Passage for review:
::::::
Lincoln Park Market has been facing financial struggles on Clark Street for about a year, since the openings of Trader Joe's and Wal-Mart Neighborhood Market, and will be forced to close this summer.

"Everybody said they don't shop at Wal-Mart, but when Wal-Mart opens and I lose 10, 15 percent of my business, obviously someone is shopping there," said Bruce Longanecker, owner of Lincoln Park Market. "The neighborhood is being saturated with food stores."

On Wednesday afternoon, a man in his late 20s with flip-flops on and grocery bags in his hands asked where the nearest Trader Joe's was after walking out of Lincoln Park Market, 2500 N. Clark St.

Longanecker, 61, said his store has become the fallback for the young Trader Joe's clientele who can't find everything they need at the store down the block.

"The come in here, they have their Trader Joe's bag, and they come in to buy what they can't get there," he said.

Longanecker and his store have become a neighborhood rallying point when national, or even international, disaster strikes.

It started in 2005 when Hurricane Katrina ravaged the Gulf Coast.

Longanecker's cousin asked if he would donate a few boxes of water, and when Bruce hung a sign in the store indicating the water was headed South as relief, the donations started flowing.

He sent six semitrailers full of food, water, cots, bedding and toys. Over the next four months, Longanecker made countless trips to Mississippi and gave away 500 turkeys for Thanksgiving, 1,000 toys for Christmas and put roofs on 12 houses.

When an earthquake rocked Haiti in 2010, neighborhood customers turned to Longanecker.
::::::
Exercise requirements:
Answer these from the article about Lincoln Park Market:
(a) What share of his business does the owner say he lost when Wal-Mart opened?
(b) What is the store's street address?
(c) After Hurricane Katrina, on how many houses did Longanecker put roofs?

Data below:
::::::
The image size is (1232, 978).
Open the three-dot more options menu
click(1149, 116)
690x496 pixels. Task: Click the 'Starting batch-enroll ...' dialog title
::::::
Output for this task:
(a) 10 to 15 percent
(b) 2500 N. Clark St.
(c) 12